There are acknowledged limitations to this study. The data provided in the JIGSAWS dataset and are used “as is” so that any limitations in the data or methodology are inherent in this study. The JIGSAWS dataset is limited in size which limits the extent of this study as well as limiting the ability to conduct appropriately powered subset analyses. ROVIMAS cannot directly read the data in the JIGSAWS dataset, and there is always a chance of data corruption in the conversion process. Due to software limitations, it is not possible to modify the source code of ROVIMAS and add desired features.

It has been said that “It is somewhat surprising that there are no tools in widespread use that are feasible, valid, and reliable for assessment of technical surgical skill” [12]. The “holy grail” of surgical assessment is a single tool which can accurately evaluate surgical skill. It remains to be shown that such assessments are clinically relevant [23]. It is also unknown whether simulation education results in improved clinical performance in robot-assisted surgery, in contrast to laparoscopic surgery [37]. Objective assessment of clinical surgical skill remains an elusive goal, in part because it has not been possible to demonstrate a clear linkage between such assessments and clinical performance partly because clinical outcomes depend on a wide range of factors attributable to both surgeon and patient.

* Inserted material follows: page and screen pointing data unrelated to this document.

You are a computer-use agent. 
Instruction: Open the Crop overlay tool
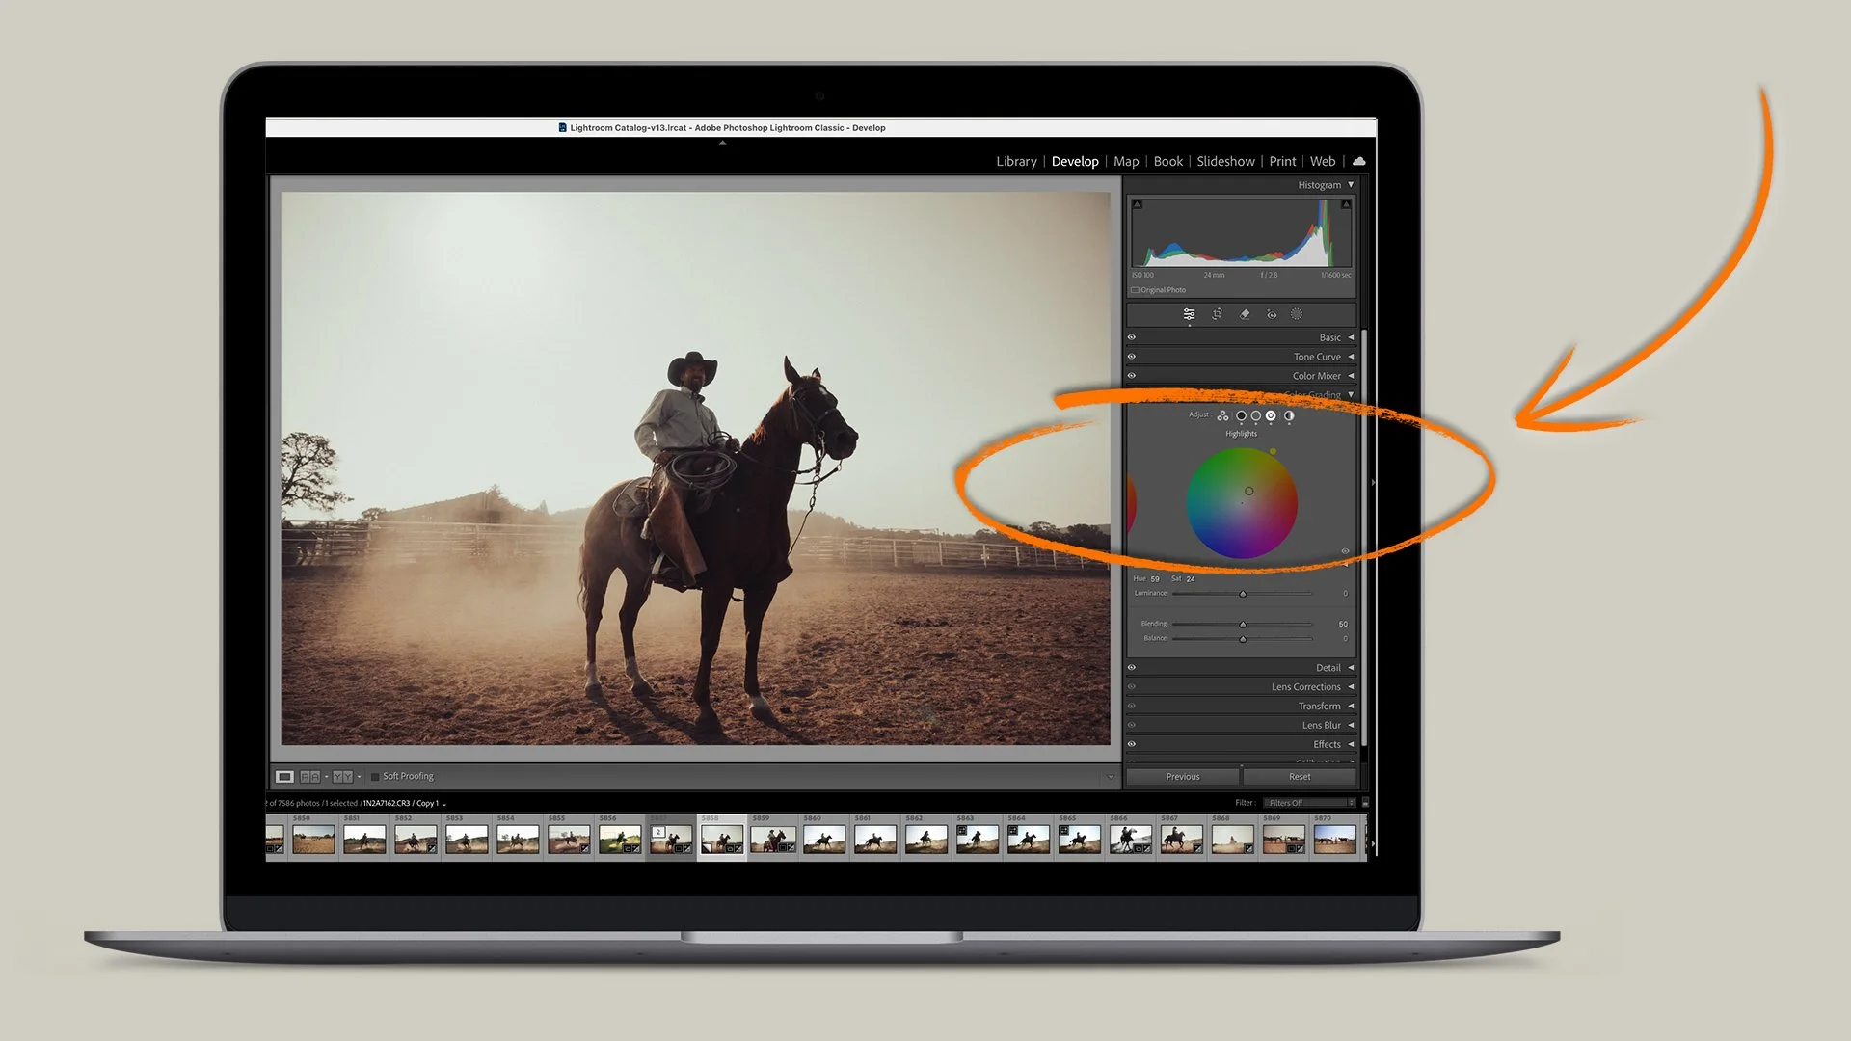1217,314
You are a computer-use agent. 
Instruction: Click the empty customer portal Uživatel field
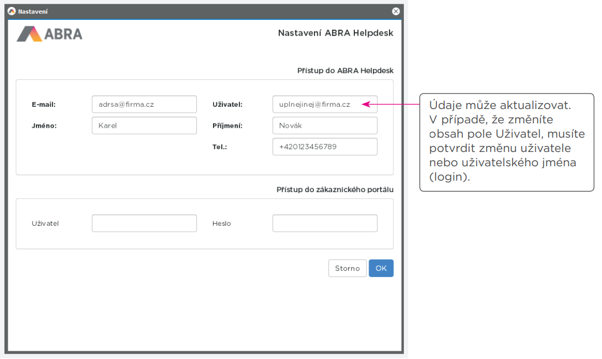(144, 223)
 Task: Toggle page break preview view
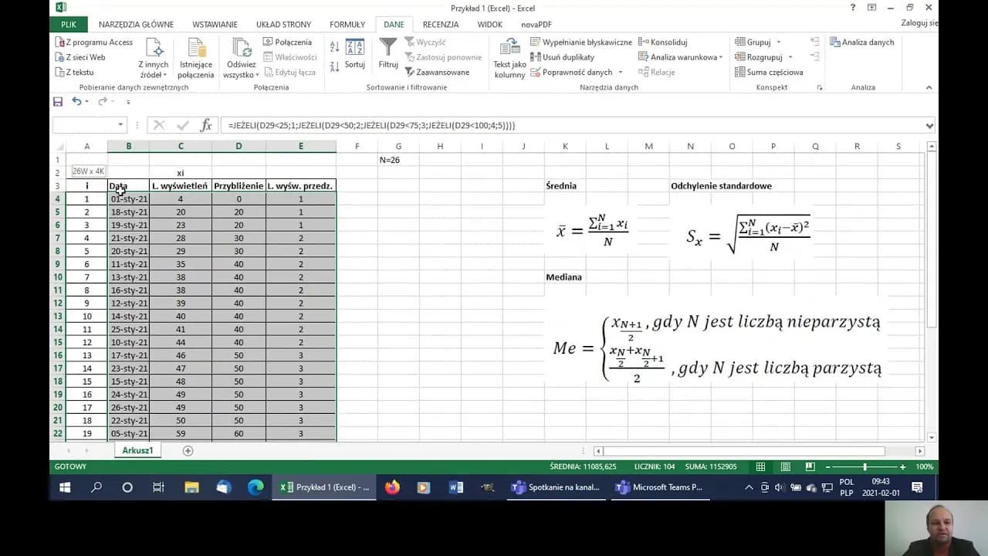810,467
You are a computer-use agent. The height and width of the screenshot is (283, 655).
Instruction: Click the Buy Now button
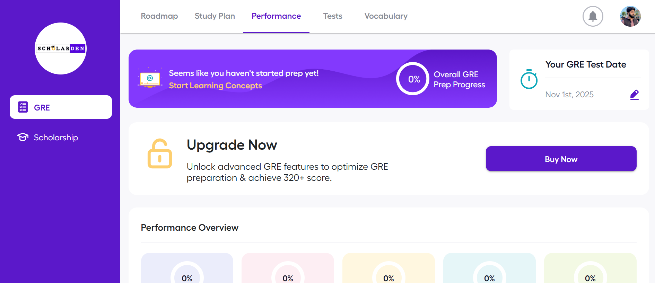tap(561, 159)
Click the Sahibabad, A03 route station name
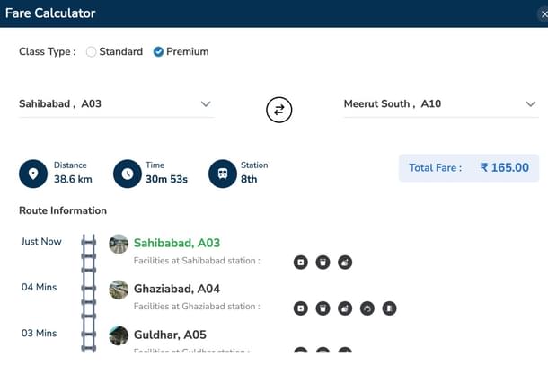This screenshot has height=366, width=548. pos(176,243)
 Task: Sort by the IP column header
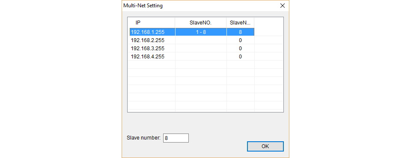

The relationship between kinematic parameters and surgical skill appears to be nonlinear and will need further refinement of analytical tools to conduct nonlinear analyses, such as a deep learning approach which has been performed by some investigators [27,28,29]. There is no shortage of assessment tools, but assessment of surgical skill remains a complex and difficult task to perform in a meaningful way [3, 4]. It is reasonable to suggest that assessing surgical skill in RMIS requires multiple simultaneous assessments including global rating scales (such as GEARS, OSATS), gesture analysis and motion analysis.

Conclusions

This study shows weak correlation of GRS scores with SD skill level for suturing and needle passing, and moderate correlation for knot-tying. Kinematic parameters do not correlate strongly with GRS scores as one measure of skill, and while some parameters can differentiate among different SD skill levels, no one parameter consistently makes this differentiation. The JIGSAWS dataset is of great importance in studies of robotic-assisted surgery kinematic data because it is publicly available and obtaining surgical robot motion data may not otherwise be possible. This study provides further insight into this dataset that is being used to develop models to predict surgical skill. This dataset may be enhanced by including more participants and more trials to allow appropriately powered subset analyses. These results should be considered in the development of future assessment tools.